(Stated problem): Collect every line of the records below that contains the word "with", and copy each one in full. Case counts.

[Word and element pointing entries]
=-=-=
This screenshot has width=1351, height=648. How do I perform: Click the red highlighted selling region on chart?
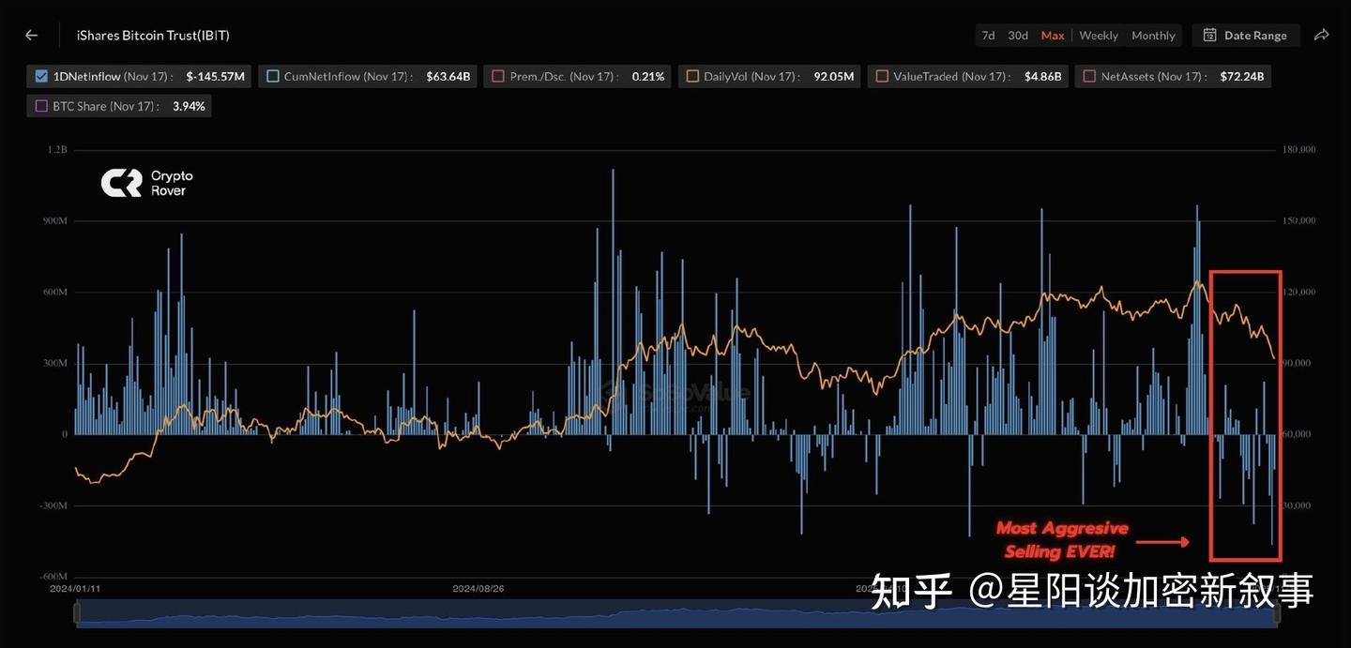pos(1245,415)
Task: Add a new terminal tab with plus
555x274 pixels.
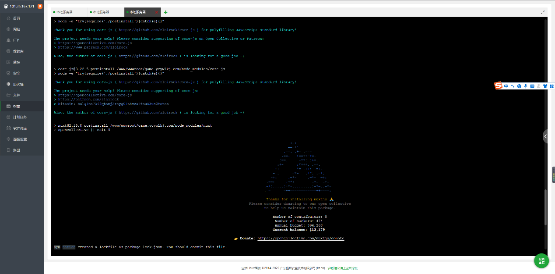Action: (x=165, y=12)

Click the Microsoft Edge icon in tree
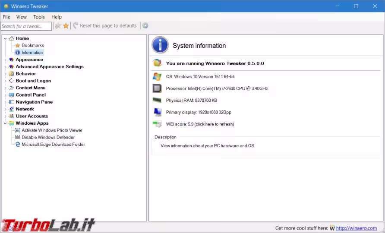(x=18, y=145)
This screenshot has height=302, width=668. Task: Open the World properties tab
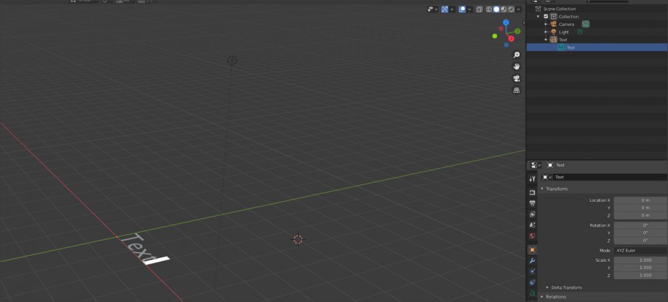point(532,236)
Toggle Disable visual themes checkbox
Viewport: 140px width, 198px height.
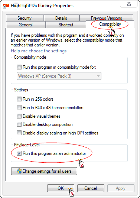tap(19, 116)
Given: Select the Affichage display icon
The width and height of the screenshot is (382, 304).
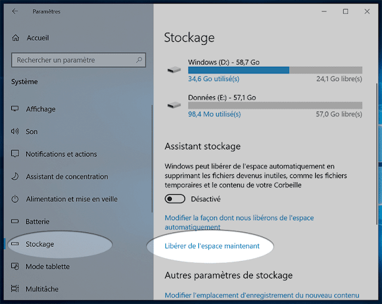Looking at the screenshot, I should 15,109.
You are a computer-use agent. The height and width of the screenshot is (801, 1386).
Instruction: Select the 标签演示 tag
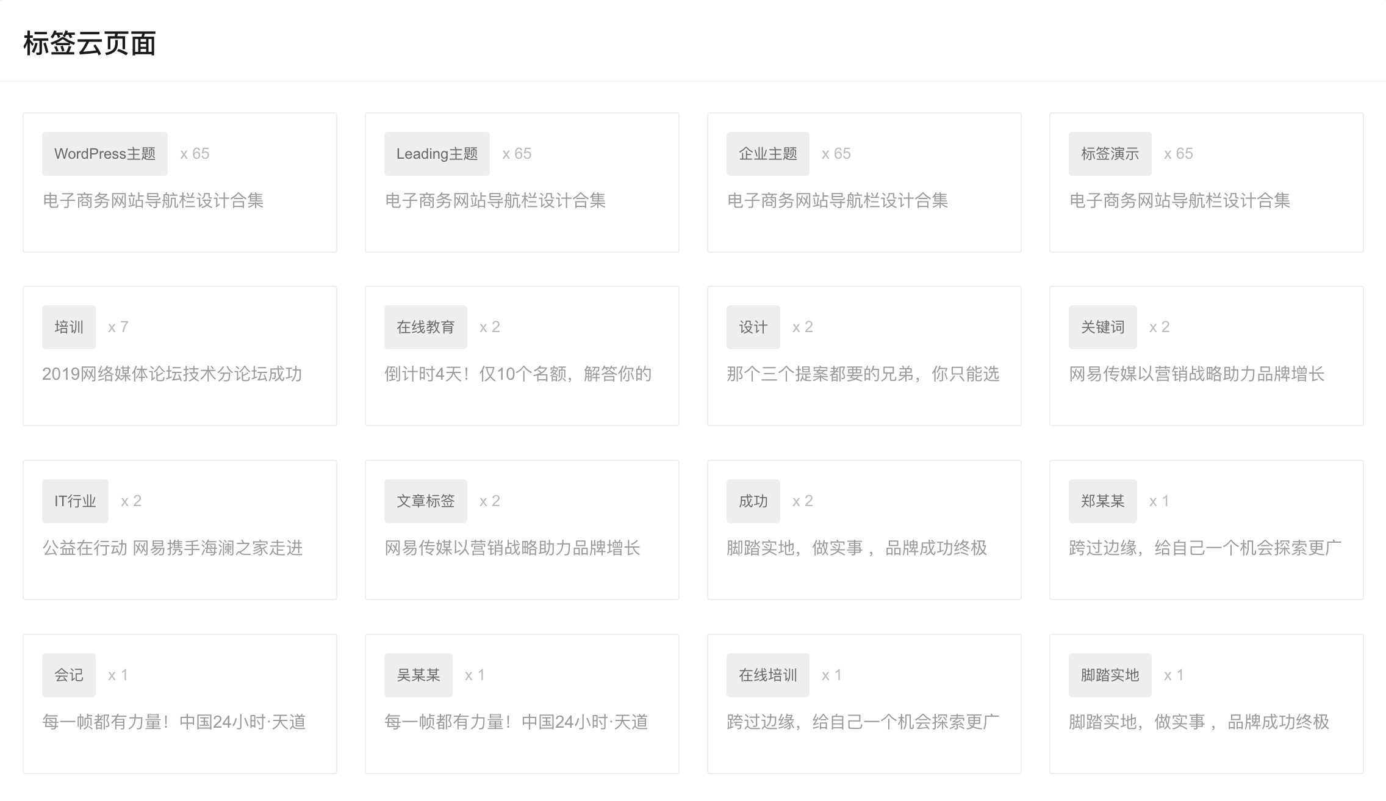pos(1110,153)
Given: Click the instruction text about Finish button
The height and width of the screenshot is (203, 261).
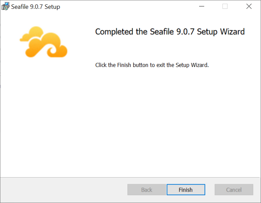Looking at the screenshot, I should click(152, 65).
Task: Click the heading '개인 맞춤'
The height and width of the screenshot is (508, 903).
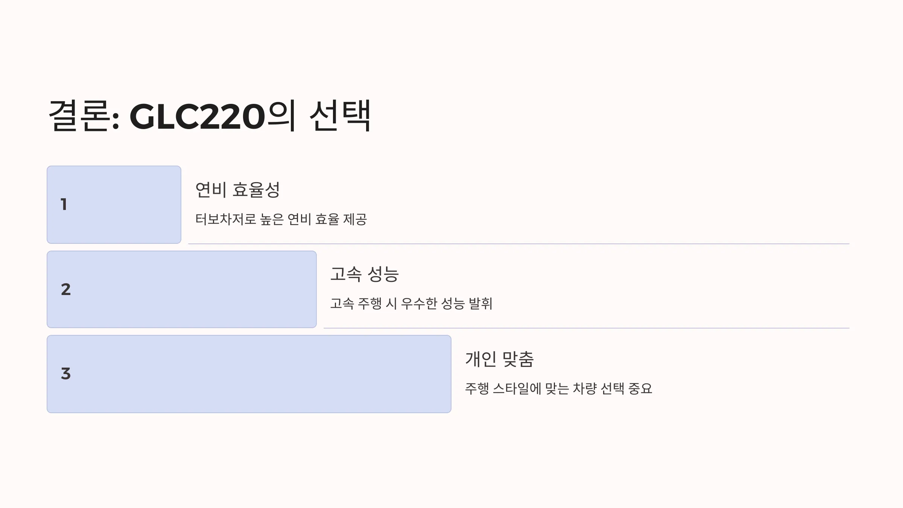Action: [499, 359]
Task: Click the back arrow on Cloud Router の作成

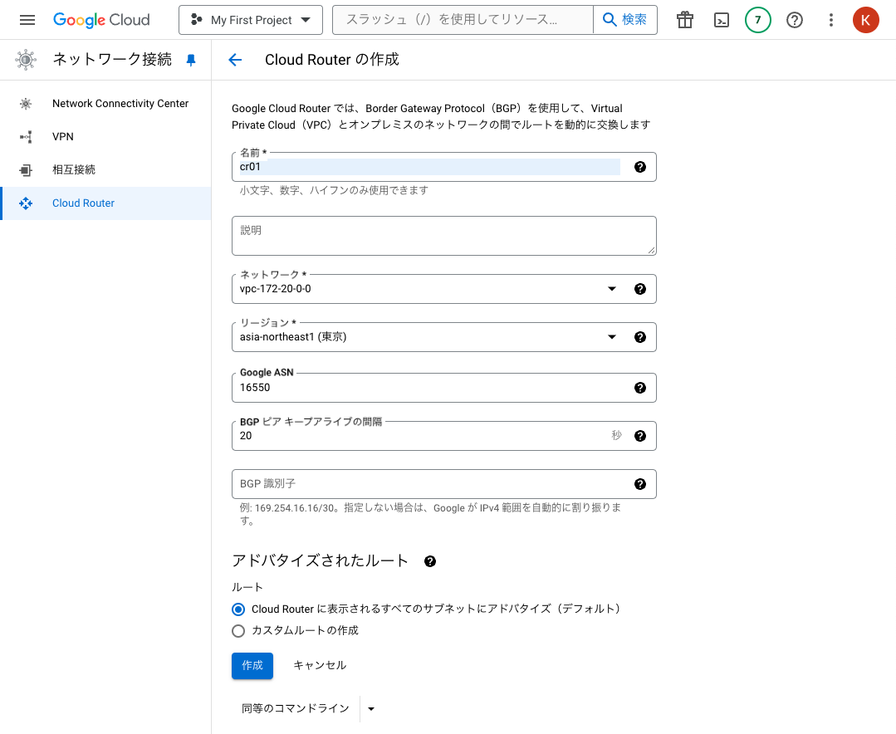Action: (x=235, y=60)
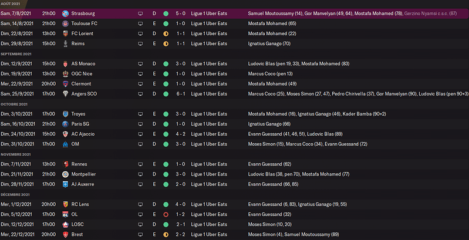Click the Rennes club logo
Viewport: 469px width, 240px height.
[x=66, y=164]
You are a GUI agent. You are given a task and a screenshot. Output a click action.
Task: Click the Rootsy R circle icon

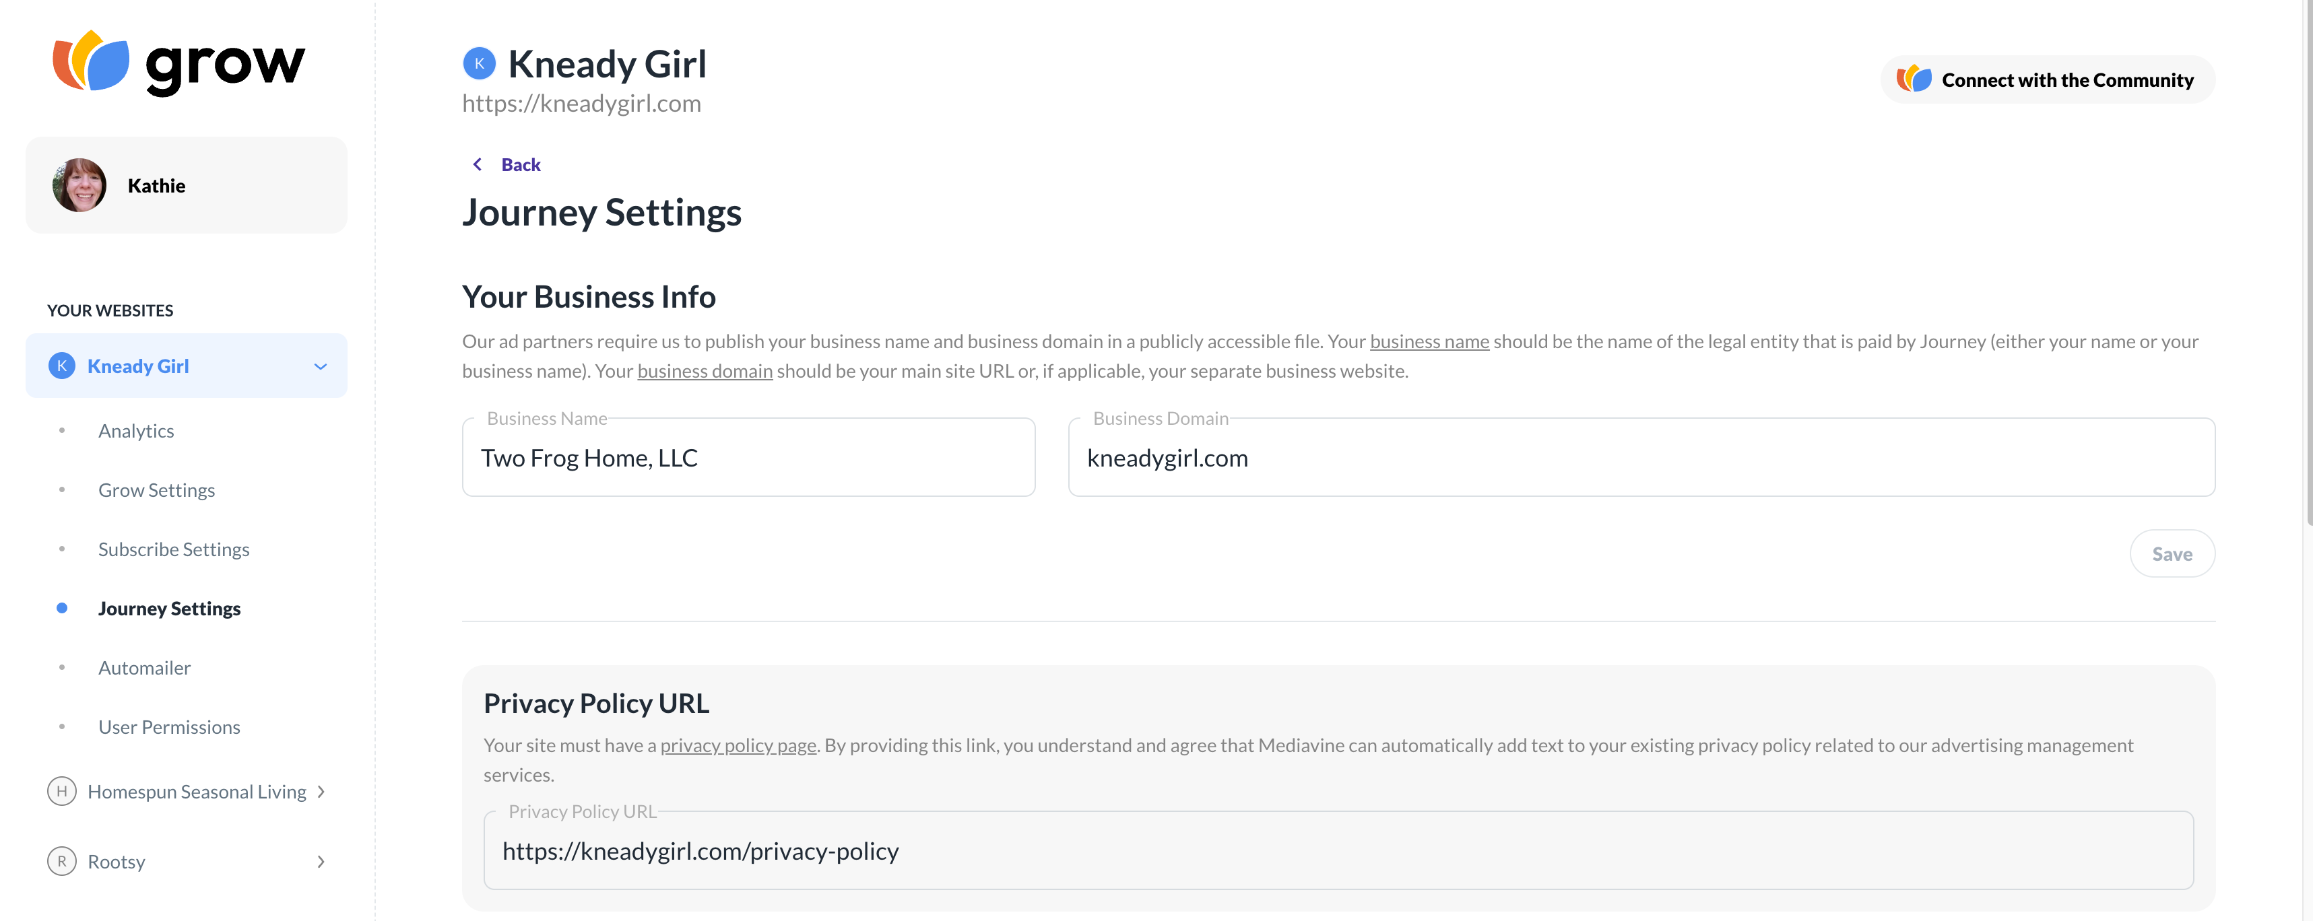pyautogui.click(x=61, y=862)
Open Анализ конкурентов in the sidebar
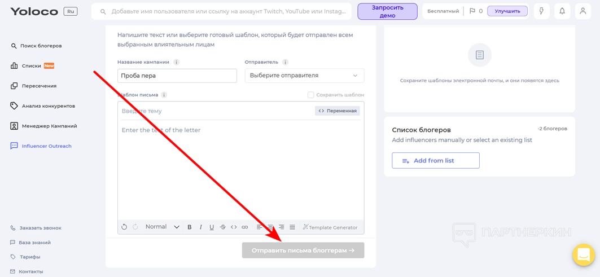The height and width of the screenshot is (277, 600). pyautogui.click(x=48, y=106)
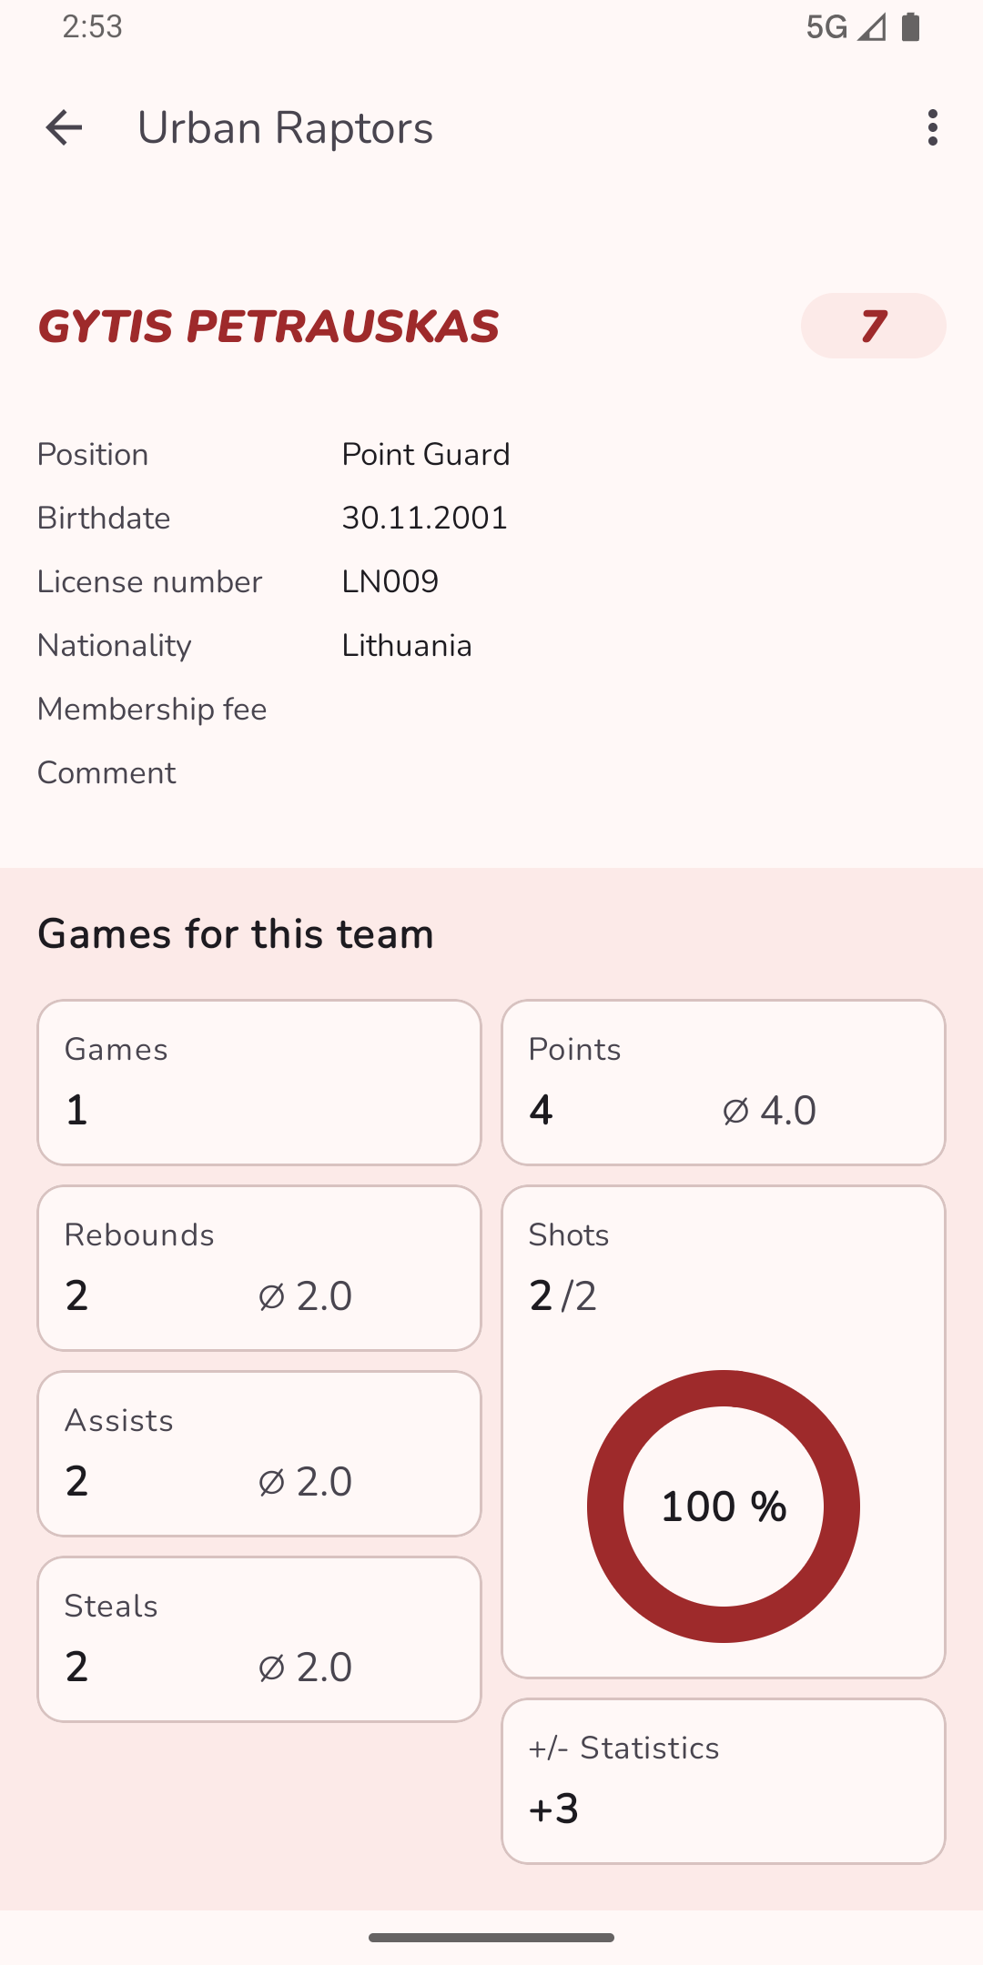983x1965 pixels.
Task: Open the Games stat card
Action: [x=259, y=1083]
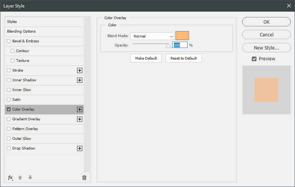295x187 pixels.
Task: Add another Color Overlay with plus icon
Action: 79,109
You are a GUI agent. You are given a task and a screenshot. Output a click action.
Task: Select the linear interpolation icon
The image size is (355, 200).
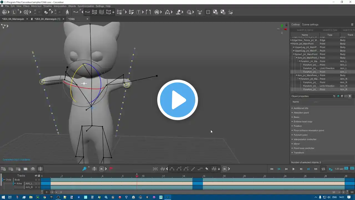193,169
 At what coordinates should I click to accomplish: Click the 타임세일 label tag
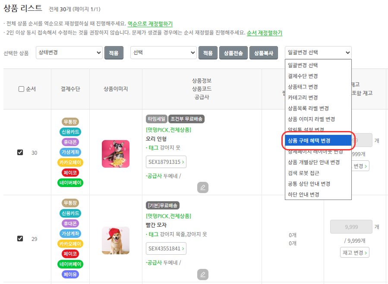click(156, 119)
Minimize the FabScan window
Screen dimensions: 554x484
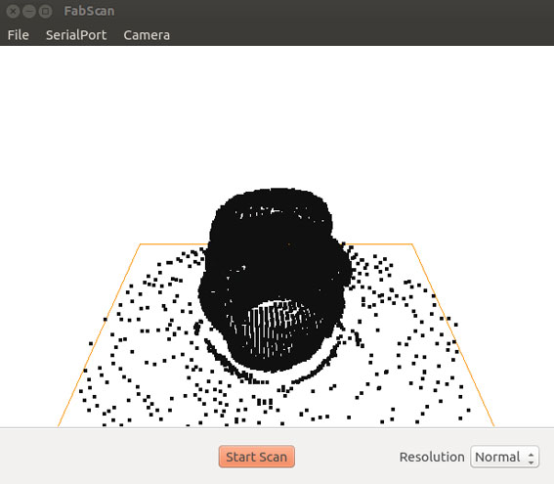point(29,12)
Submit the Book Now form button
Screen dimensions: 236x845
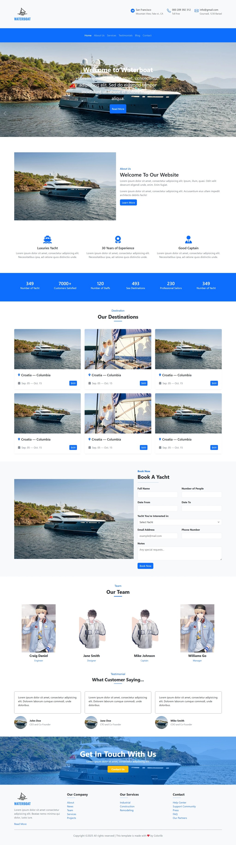click(146, 566)
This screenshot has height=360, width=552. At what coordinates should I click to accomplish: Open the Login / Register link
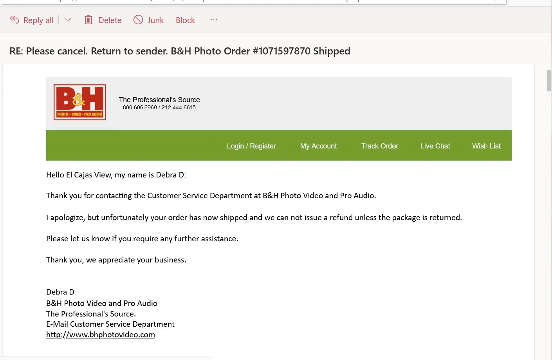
=-=-=
(Task response):
Task: Add a new terminal tab with plus
Task: Add another Color Overlay with plus icon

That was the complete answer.